James Glassman, author of “Dow 36,000,” is feeling well now, and he’s back with a new forecast. Granted, it took twelve years to make a 350% profit from the book’s October 1, 1999 publication date (the Dow was 10,300) and ride through the tough times. But here we are at 36,000, give or take 1500 points.
This time the 74-year-old Glassman is not punctual. His huge forecast is for the Dow Jones Industrial Average to reach 1,573,865 in fifty years.
Here’s Glassman’s argument…
Wall Street Journal: ,Get Ready for a Million Dow The industrial average closed at 825.86 on November 2, 1971. At this rate it will be 1,573,865 in 50 years” by James K. Glassman (November 2, 2021)
“The Dow Jones Industrial Average stood at 825.86 as trading closed on November 2, 1971. It closed Tuesday at 36,052.63. That’s an increase of about 43.7 times. Do the math. If the Dow continues to rise at the same rate, 50 now Years later it will be 1,573,865. In other words, the Dow One Million.
“Over the long term, an index of U.S. large-cap stocks, as represented by the industrial average, or S&P 500, has risen with dogged persistence, doubling every 10 years. That question has haunted me over five decades. Writing about investing so not everyone understands it.”
Well, that’s probably the simplest forecast we’ll ever see. Certainly, I have not read anything like this in my nearly six decades of investing. Predict 50 years into the future based only on a 50 year past result? The stock market exhibits “tough persistence” doubling every decade? And where is there any mention of the erosion of the value of inflation?
“Do the math” – well, let’s do that…
Start with Glassman’s 50 year old starting point. Adjusted for inflation, that Dow 825.86 in 1971 dollars rose to 5,613.37 in 2021 dollars. So, in actual terms, a 43.7-fold increase is reduced to a 6.4-fold. This reduces the 1.5+ million 2071 projection to 230,000 – an annual profit of about 4% per year.
Here is a 121 year photo of the DJIA as originally reported and then adjusted for 2021 dollars.
Pay particular attention to the 0% real return for 1900–1982 so that the past can be used to project the future. Doing this forty years ago would have cost us investing in US Treasury bills.
Note: This was the case in the late 1970s and early 1980s. I was handling asset allocation recommendations and presentations for Calan Associates from 1978 to 1982. At each meeting at least one board member had a stack of papers that “proven” a 100% US Treasury bill was the best strategy.
The table below contains the returns and inflation rates for the twelve decades since 1900. The results are divided between the first five and the latter seven because the years 1900 to 1949 included significant structural and philosophical developments affecting the economy, the financial system, the business environment. and government operations.
Looking at the decades 1950-2019, we see that the compound average decade return is twice the (7.3%) that Glassman mentions. However, take inflation effectively and that average is cut in half (3.7% per year).
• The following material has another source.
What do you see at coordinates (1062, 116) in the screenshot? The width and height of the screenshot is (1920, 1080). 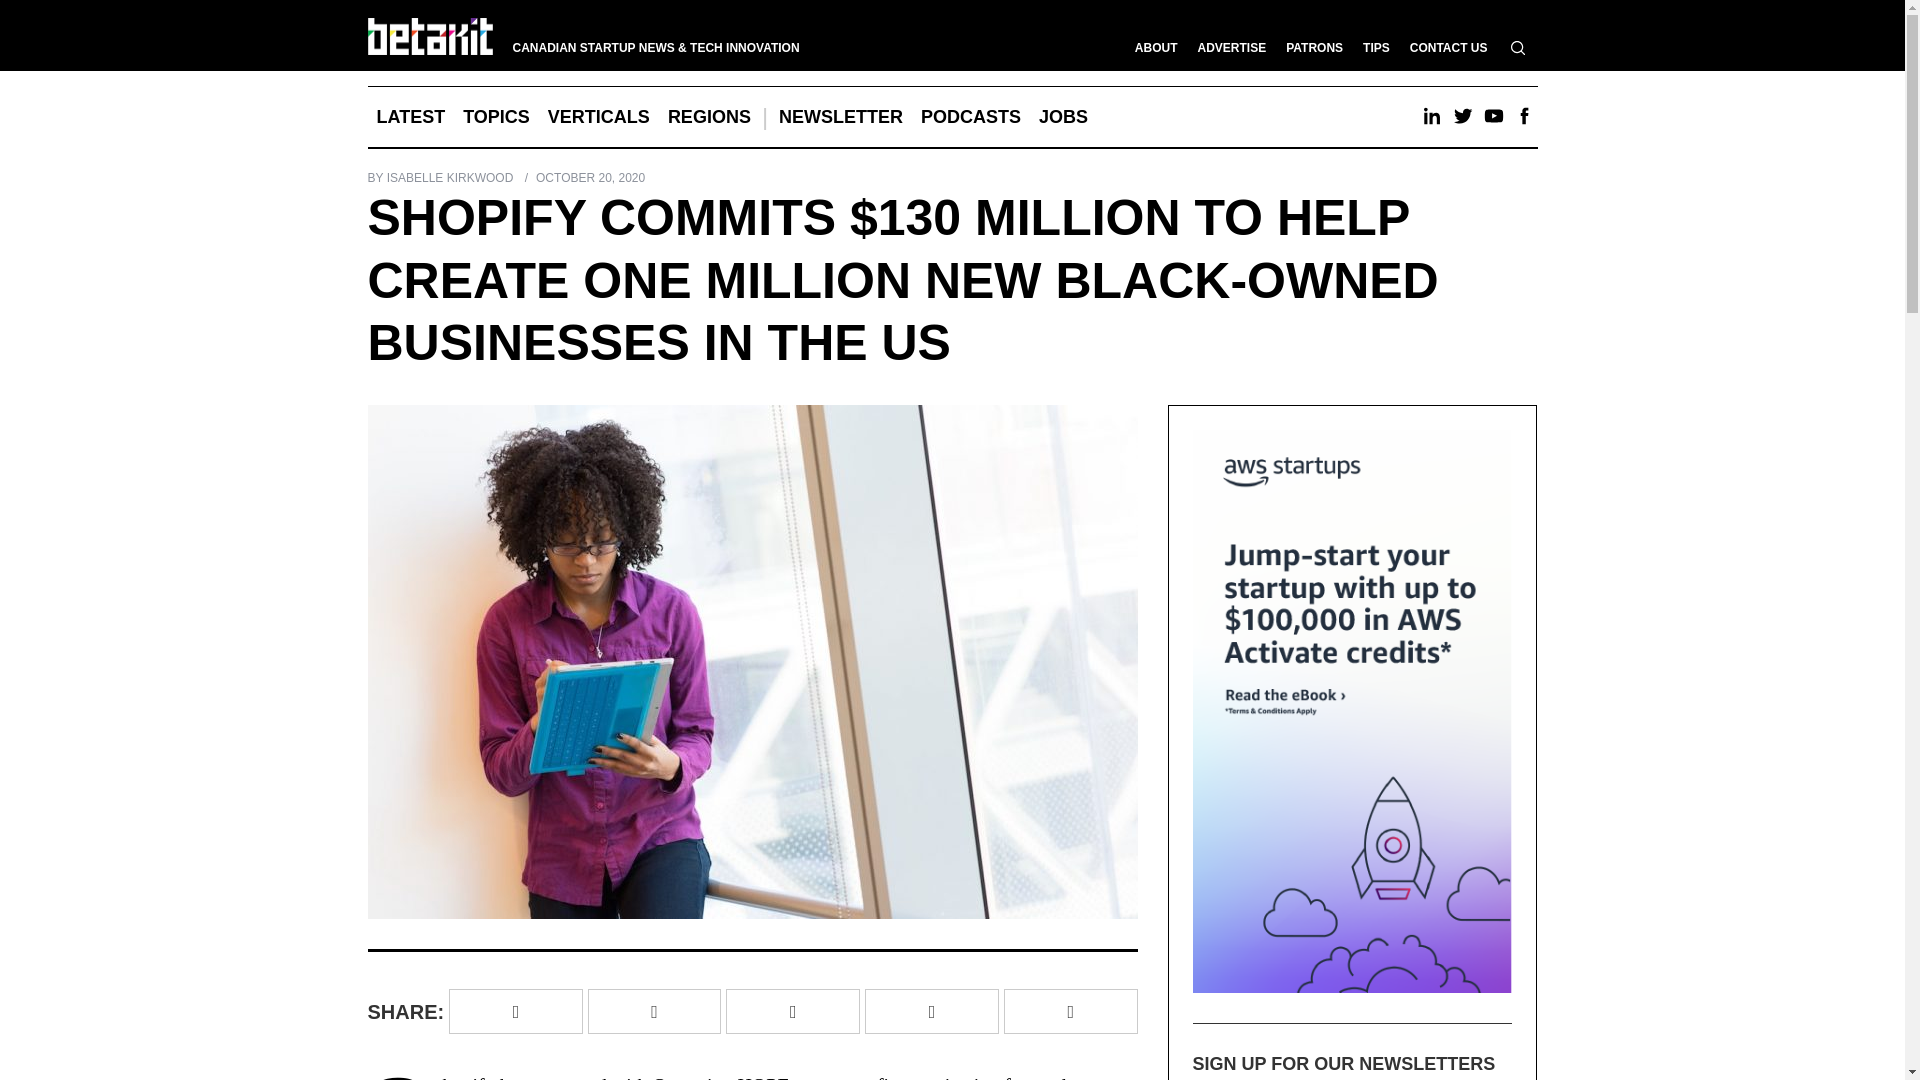 I see `JOBS` at bounding box center [1062, 116].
Bottom Line: Stock Market Estimates Are Bad, So It’s Best to Ignore Them
Read Glassman’s Dow 36,000 book, and it’s clear he missed the mark as to why the Dow should rise so much. Furthermore, his timing topped the Dow’s run-up. From there, the new-economy/old-economy arguments supporting the Internet bubble haunted the rise of the Dow.
Furthermore, estimates for any time period are dicey. It’s better to remember the saying, “I can tell What Likely to be, I can’t tell you WhenStill, a survey of media professionals is about to see what’s in store for 2022. As always most will be missed. Fifty years out? Forget about it.